# PAGE EXCERPT
* * * * *

Building a Rockbox bootloader

This success made me want to try running more of Rockbox. I first decided to build a bootloader, because it uses only selected components of Rockbox. The Rockbox Wiki provides some basic information about how to create a new target. I started off by copying files from the Sansa C100, which uses the related Telechips TCC770 CPU. There were plenty of things to edit and rename, but it was all fairly straightforward, and error messages can serve as a guide showing what needs to be done.

Uploading code to SDRAM

The resulting bootloader was too big for loading in TCC760 internal SRAM, so I needed to use DRAM. Unlike with later chips, USB boot mode doesn't provide a way to set the SDCFG register. So, I used a small bit of assembler code to set SDCFG and then jump back to 0 to restart USB boot mode and enable uploading of a longer program to SDRAM. It was easy to get the bootloader running, but timer interrupts took a bit more work. The TCC760 is similar to TCC770, but there are some key differences with some peripheral register bits.

Figuring out the buttons

The bootloader allowed viewing of GPIO and ADC values which helped me figure out the buttons and some other values. The power/play/pause button is connected to its own GPIO pin, but all the other buttons are connected to one pin, with each connecting it to ground via a different value resistor. This means the ADC must be used to read these buttons. I ended up finding the original firmware routine which reads buttons and using its thresholds between different buttons. I suppose that's better than using measured values, because the measured values are affected by resistor tolerances.

SD card access

The RC3000A has 512MB of internal NAND flash storage, and an SD card. I chose to first use the SD card, because that seems safer. When I viewed GPIO values, I found pins for SD card write protect and SD card detection. I used these to find the SD card code. ARM code typically loads a base address into a register and then accesses a memory mapped peripheral register using that register plus an offset encoded into an instruction. In this case, 0x80000000 is always loaded into the register, so the offsets are predictable and they can be used to search disassembled code for GPIO access with few false matches. There is one unfortunate complication though. All the code I've seen makes the GPIO port obvious, but some uses a value loaded from RAM to define the bit.

I assumed that the SD card uses bit banging because there is no SD controller and USB access to the card is ridiculously slow. I did find bit banging code, but actually the SD card is hooked up to GSIO0, and there is also code for that. I chose to initially use bit banging code, because it is simpler to be sure I'm doing it correctly. GSIO could have left me wondering if the problem was the way I'm using GSIO or the interface to the SD card.

* * * * *

According to the page excerpt on building a Rockbox bootloader, how much internal NAND flash storage does the RC3000A have?

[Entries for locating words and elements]

* * * * *

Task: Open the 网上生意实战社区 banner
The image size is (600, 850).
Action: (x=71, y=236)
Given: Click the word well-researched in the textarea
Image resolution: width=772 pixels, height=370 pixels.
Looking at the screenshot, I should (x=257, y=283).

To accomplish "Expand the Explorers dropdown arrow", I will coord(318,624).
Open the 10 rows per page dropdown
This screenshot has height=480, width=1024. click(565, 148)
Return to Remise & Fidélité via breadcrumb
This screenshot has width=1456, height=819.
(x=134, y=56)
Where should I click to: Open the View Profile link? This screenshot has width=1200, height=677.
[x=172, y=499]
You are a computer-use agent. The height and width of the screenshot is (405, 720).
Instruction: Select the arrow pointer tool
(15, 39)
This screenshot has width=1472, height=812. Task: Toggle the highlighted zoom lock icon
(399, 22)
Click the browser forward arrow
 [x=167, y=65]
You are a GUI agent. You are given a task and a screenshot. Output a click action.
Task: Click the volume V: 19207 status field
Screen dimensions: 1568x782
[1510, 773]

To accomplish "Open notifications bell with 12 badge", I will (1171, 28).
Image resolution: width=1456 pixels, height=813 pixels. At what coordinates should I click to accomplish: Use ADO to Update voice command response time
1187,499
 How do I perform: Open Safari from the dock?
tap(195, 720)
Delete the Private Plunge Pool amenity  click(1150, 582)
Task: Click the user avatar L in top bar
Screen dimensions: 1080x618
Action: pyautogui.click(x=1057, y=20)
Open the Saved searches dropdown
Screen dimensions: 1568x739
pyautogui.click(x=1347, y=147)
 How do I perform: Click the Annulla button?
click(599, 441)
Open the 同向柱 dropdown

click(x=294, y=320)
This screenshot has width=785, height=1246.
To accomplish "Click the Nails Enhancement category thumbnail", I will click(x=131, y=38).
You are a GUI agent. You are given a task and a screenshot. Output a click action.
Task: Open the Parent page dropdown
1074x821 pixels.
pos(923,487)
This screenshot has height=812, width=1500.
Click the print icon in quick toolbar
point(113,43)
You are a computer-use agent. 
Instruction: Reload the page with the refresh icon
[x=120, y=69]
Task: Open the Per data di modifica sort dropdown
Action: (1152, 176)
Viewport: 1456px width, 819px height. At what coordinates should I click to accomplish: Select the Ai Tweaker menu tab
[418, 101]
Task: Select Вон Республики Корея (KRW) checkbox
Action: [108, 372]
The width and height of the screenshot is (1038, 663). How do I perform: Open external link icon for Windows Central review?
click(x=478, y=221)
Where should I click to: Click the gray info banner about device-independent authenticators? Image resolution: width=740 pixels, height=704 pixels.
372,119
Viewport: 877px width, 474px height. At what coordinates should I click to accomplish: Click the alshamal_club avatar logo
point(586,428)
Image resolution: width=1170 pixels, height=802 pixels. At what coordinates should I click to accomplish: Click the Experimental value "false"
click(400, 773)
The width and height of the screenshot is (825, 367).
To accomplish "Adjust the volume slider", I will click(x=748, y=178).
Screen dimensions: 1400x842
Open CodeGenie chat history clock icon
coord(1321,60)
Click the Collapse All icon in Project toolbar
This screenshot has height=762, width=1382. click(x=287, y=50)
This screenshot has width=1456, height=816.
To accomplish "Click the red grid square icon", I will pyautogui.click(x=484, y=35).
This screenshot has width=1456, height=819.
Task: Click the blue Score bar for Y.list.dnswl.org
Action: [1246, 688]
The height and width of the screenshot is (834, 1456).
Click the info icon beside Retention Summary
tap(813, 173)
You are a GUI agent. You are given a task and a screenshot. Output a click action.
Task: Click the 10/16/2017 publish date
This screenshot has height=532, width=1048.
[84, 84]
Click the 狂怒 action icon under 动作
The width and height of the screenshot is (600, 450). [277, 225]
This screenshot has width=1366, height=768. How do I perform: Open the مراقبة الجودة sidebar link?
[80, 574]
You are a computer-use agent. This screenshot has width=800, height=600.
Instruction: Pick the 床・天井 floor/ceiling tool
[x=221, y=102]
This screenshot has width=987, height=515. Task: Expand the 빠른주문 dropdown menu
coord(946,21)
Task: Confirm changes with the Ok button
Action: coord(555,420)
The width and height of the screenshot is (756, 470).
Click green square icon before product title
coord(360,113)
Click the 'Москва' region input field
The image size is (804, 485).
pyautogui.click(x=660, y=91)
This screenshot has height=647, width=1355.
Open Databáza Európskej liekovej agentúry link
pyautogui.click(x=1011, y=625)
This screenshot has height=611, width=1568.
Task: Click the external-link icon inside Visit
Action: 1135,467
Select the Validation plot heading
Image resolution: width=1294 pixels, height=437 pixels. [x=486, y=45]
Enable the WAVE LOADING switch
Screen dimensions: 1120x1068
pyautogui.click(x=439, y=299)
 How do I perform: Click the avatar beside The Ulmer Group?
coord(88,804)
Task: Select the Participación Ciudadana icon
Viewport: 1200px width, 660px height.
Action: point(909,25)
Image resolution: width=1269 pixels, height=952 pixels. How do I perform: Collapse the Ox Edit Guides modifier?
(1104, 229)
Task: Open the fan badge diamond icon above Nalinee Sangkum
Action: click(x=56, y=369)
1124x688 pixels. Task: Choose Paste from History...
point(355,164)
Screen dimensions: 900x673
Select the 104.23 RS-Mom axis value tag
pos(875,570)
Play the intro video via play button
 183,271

* * * * *

# RESULT OF THE TASK
512MB